As early as 2006, while in Tucson, he experienced a recurring “thought in my head that was not my own, which was, ‘Step in the river and I will open the way.’ It was so bizarre that I wrote it down.”
Weeks later, he was at a family gathering in Brownsville where a “shirttail relative” related how he was “so glad God told me to sell my farm equipment, because the price of our crops just plummeted. Otherwise, I’d be broke.’”
That got Corley’s attention.
“I said, ‘Wait a minute. Wait a minute. How did God tell you? Was it a friend? Your wife? Was it skywriting? Was it a neon sign on the side of a chartreuse ’57 Chevy, or was it a thought in your head you knew wasn’t your own?’”
The relative responded that it was the latter.
They got together later, Corley said, and in the course of that conversation his relative said, “Before I go, Jim, I just feel like I need to tell you something. I don’t know what it means, and I don’t know if it means anything to you, but I believe God’s telling me to tell you to step in the river and taste.”
“When he said, ‘step in the river,’ all the little hairs on my neck stood up because I had thought I might be slipping,” Corley recalled. “I had told nobody – my wife, or anybody. So this happened. This was coming out of the blue.”

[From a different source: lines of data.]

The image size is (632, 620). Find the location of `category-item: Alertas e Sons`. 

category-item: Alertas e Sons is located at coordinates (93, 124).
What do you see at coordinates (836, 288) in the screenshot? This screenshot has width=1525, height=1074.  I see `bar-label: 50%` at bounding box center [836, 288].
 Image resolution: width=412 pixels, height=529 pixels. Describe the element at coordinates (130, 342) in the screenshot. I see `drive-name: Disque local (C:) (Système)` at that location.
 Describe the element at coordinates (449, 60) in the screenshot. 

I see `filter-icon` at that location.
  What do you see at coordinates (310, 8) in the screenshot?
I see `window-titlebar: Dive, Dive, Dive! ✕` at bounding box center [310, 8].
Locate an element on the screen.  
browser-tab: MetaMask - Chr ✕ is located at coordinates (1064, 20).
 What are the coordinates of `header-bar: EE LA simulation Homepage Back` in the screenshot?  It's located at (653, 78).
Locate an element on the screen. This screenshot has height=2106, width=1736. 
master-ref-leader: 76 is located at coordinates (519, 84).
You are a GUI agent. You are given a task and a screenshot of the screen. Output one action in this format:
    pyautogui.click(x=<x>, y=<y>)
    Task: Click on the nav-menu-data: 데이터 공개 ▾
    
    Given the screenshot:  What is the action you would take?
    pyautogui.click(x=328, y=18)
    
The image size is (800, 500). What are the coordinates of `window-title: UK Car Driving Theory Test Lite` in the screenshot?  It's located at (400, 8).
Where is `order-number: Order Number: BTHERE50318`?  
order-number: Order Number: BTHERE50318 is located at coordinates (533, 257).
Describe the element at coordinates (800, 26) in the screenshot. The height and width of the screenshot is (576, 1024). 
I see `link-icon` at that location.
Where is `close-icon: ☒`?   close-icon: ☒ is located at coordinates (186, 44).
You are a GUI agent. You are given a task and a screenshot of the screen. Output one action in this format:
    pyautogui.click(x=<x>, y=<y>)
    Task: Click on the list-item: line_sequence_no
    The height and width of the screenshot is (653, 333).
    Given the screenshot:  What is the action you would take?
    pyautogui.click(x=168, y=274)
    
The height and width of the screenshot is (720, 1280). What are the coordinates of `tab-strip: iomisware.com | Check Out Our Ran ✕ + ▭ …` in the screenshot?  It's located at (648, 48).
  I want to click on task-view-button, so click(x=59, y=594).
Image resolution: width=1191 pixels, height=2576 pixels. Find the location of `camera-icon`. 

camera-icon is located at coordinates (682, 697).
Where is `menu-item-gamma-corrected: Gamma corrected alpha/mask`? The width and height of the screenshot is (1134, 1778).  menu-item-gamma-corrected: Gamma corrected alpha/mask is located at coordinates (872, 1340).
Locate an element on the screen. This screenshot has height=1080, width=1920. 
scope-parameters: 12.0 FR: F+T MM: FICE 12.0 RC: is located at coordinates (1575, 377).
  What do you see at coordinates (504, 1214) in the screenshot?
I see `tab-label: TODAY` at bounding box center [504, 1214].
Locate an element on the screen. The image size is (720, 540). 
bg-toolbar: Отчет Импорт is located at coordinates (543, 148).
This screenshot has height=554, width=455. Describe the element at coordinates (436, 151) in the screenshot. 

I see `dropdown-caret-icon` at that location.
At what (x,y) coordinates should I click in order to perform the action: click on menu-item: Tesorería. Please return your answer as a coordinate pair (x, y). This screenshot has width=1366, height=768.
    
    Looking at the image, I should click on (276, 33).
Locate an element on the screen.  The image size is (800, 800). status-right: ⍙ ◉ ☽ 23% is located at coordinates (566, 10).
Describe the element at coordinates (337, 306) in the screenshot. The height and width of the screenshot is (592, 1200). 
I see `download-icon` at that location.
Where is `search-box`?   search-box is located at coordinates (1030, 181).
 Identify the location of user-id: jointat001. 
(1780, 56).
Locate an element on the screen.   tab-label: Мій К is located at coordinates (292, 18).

Three weeks later he was with his son Lance and related the story.
“My oldest son’s eyes got big as saucers and he said, ‘Dad, I just got back from a conference in Toronto and the theme of the conference was “Step in the River.”’”
A few weeks later, Corleyheard another of those thoughts: “Quit your job and sell your house.”
“I’m like, ‘God, I love my house,’” he said. “‘I’ve been working for years to get the yard just the way I want it. I really like it. I love what I’m doing at the church. And I don’t wanna. I’m happy here. If I tell Lynetta that, she’ll think I’m crazy.’”
But the thought kept returning. So finally he told his wife.
“She did think I was crazy.”
While all this was happening, he said, they were in Sweet Home, preparing to winter in Tucson. Two days before they were scheduled to depart, early in the fall, he heard from Brian Hotrum.
“He said, ‘Hey, I’ve just been promoted to district superintendent. We need an interim (pastor). It’ll be kinda like a glorified pulpit supply. They need you to preach on Sunday and be at the office one day a week. Would you consider it?’
“And I’m like, ‘Oh, this feels like God’s fingerprints are all over that. So yes.’” “So here I am. ‘Somebody asked me, how long are you going to be doing this?’ And I said, ‘How long is the rope?’”
Having lived in the area for a while, Corley said he sees challenges in the community that he’d like to address.
One is the homeless situation.
“I’m just stunned that, with the number of Christians in this town, that the problem is where it’s at.”
Another is Sweet Home’s “self-perception,” he said.
“The rest of the county may think of Sweet Home as a logging town and a tough place, and why would you want to live there? I’ve heard that kind of talk. But I’m hearing it more often here in Sweet Home; it’s more like what my grandpa would call a ‘hangdog attitude.’
“I’ve had people ask me why I would want to live here. It’s a beautiful place and I think God wants to do stuff here.”